The below steps all assume you have installed Docker. I used the Kitematic tool for OSX, and it worked great. Everything is mapped to your "localhost" domain name.
-
Let's Set up Zeppelin
I am using this Docker image https://github.com/dylanmei/docker-zeppelin to fire up Zeppelin and Spark. Note, it's slow cause there is so many processes (Spark Master, Spark Worker, Zeppelin) to start! This is now up to Zeppelin 0.7.0
docker run -d --name zeppelin -p 8080:8080 dylanmei/zeppelin
-
Exercise 1: It's like Tableau, only cheaper!

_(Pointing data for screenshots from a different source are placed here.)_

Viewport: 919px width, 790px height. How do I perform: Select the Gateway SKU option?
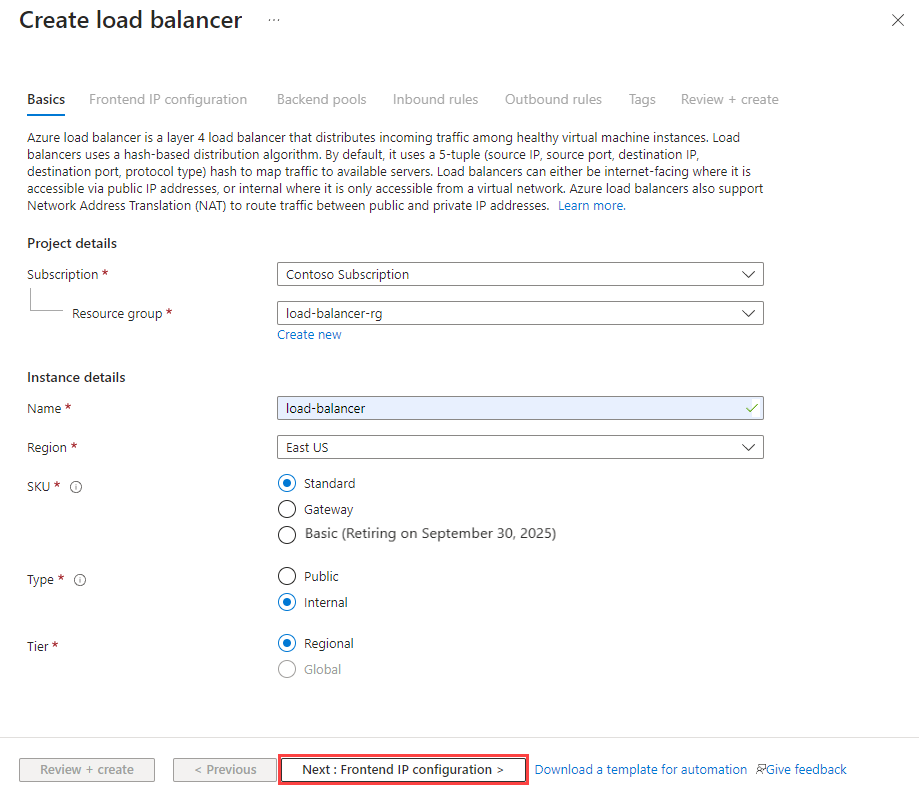287,509
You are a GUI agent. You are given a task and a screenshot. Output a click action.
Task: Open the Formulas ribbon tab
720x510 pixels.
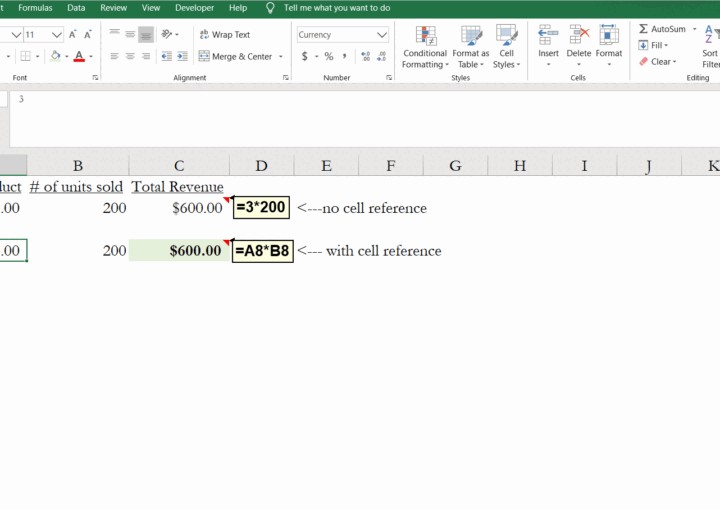[35, 7]
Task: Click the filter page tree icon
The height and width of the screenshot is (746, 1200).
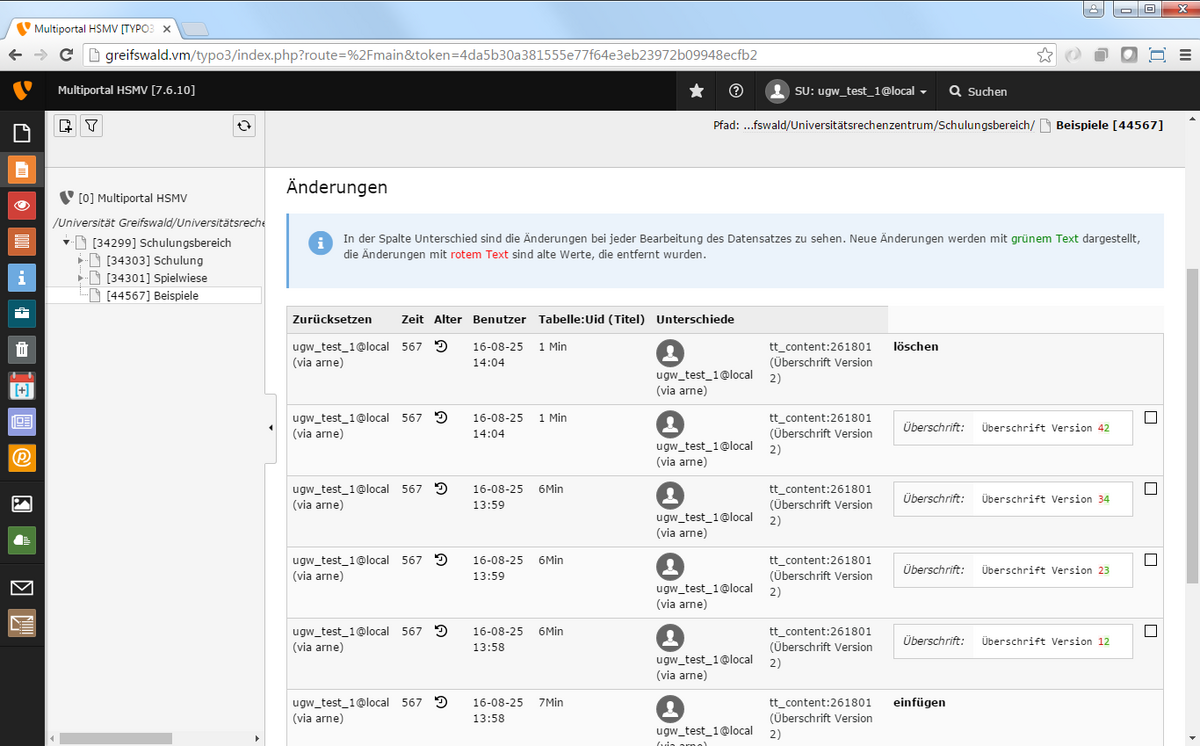Action: (x=91, y=126)
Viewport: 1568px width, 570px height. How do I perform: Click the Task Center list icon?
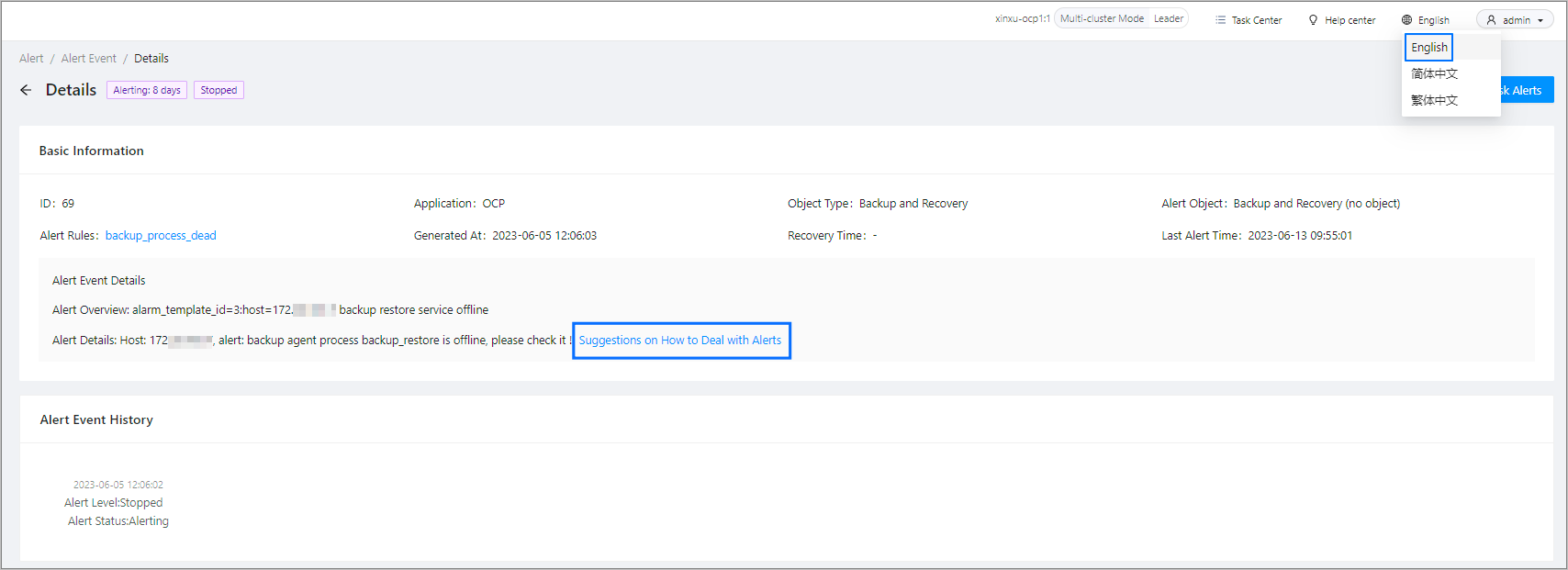tap(1220, 20)
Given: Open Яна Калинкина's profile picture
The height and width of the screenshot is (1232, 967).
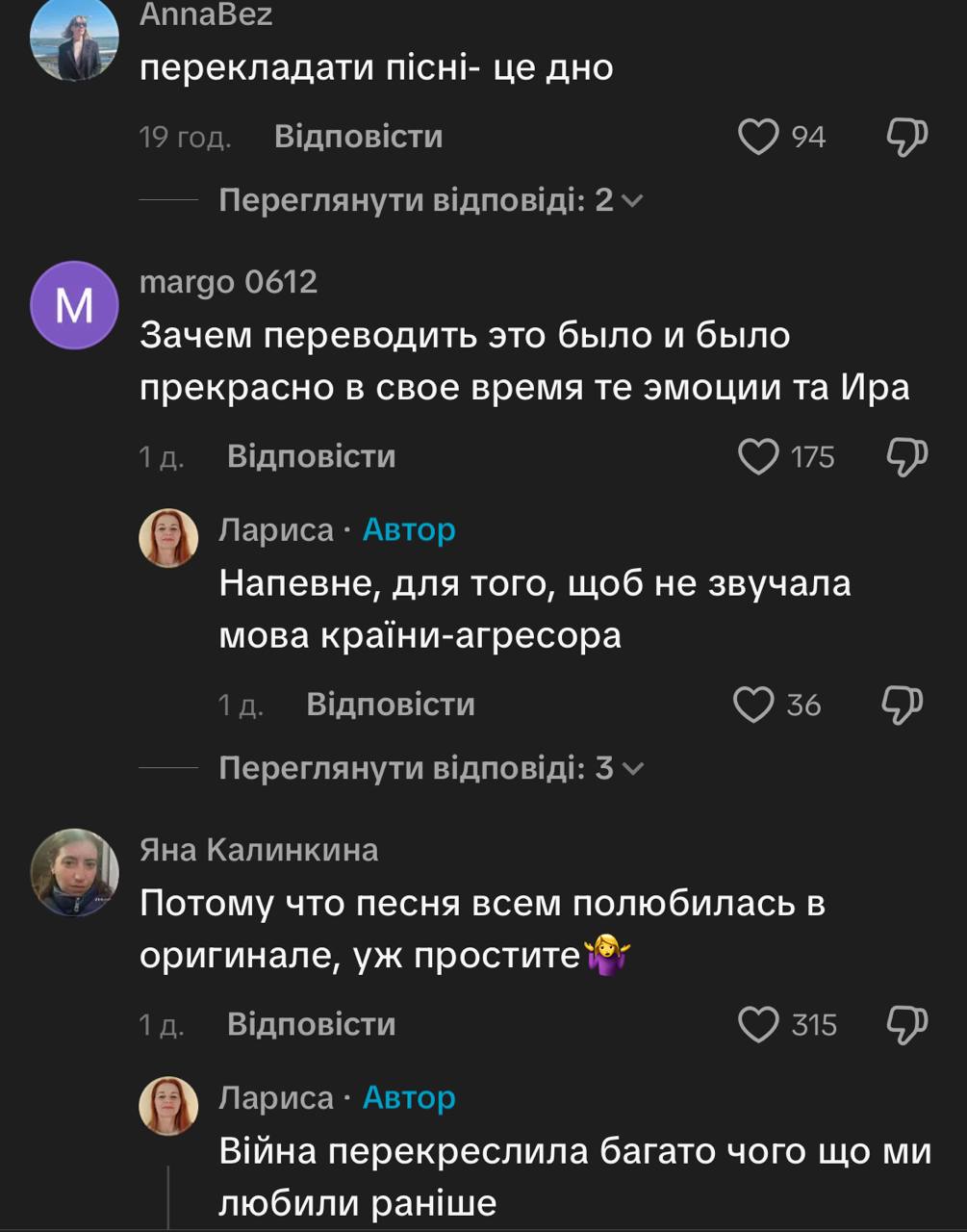Looking at the screenshot, I should (x=74, y=873).

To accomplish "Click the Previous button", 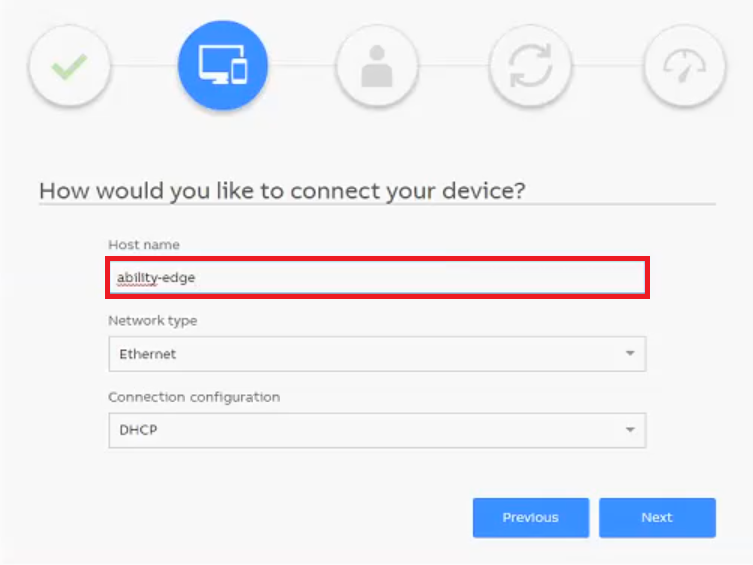I will pos(531,517).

Making a JDBC Query to MySQL from Zeppelin. I was using the database behind Quepid.com, which I had a dump. You will need to substitute your own MySQL database!
-
Environment Configuration
- Use Sequel to create a empty database called
Quepid
- Use Sequel to suck in the Quepid data file.
- Use Sequel to create a empty database called
-
Set up the MySQL JDBC connection in Zeppelin. Edit the
jdbc
interpreter and add the Mysql jar from Maven repo, and the settings.mysql:mysql-connector-java:5.1.38 quepid-db.driver=com.mysql.jdbc.Driver quepid-db.url=jdbc:mysql://192.168.99.100:3306/quepid quepid-db.user=root quepid-db.password=password
-
Make a Query
%jdbc(quepid-db) SELECT c.caseName, count(1) as count_queries from `case` c, query q where c.id = q.case_id group by c.id
-
Play with the settings
- Try out the sorting features built in.
- Try out the counts, moving them around. Do
count_queries
for key andcaseName COUNT
for values
-
-
Exercise 2: Now lets jump up to querying something more interesting, Solr!
Walk through connecting Zeppelin to Solr via JDBC using Streaming connection.
-
Environment Configuration
Background info on setting up a SolrCloud cluster (required for Streaming) at https://github.com/docker-solr/docker-solr/blob/master/Docker-FAQ.md#can-i-run-zookeeper-and-solr-clusters-under-docker
docker run --name zookeeper -d -p 2181:2181 -p 2888:2888 -p 3888:3888 jplock/zookeeper echo stat | nc 192.168.99.100 2181 docker run --name solr1 --link zookeeper:ZK -d -p 8983:8983 \ solr:6 \ bash -c '/opt/solr/bin/solr start -f -z $ZK_PORT_2181_TCP_ADDR:$ZK_PORT_2181_TCP_PORT' docker run --name solr2 --link zookeeper:ZK -d -p 8984:8983 \ solr:6 \ bash -c '/opt/solr/bin/solr start -f -z $ZK_PORT_2181_TCP_ADDR:$ZK_PORT_2181_TCP_PORT' docker exec -i -t solr1 /opt/solr/bin/solr create_collection \ -c techproducts -shards 2 -p 8983
docker exec -it --user=solr solr1 bash -c "/opt/solr/bin/post -c techproducts /opt/solr/example/exampledocs/*.xml"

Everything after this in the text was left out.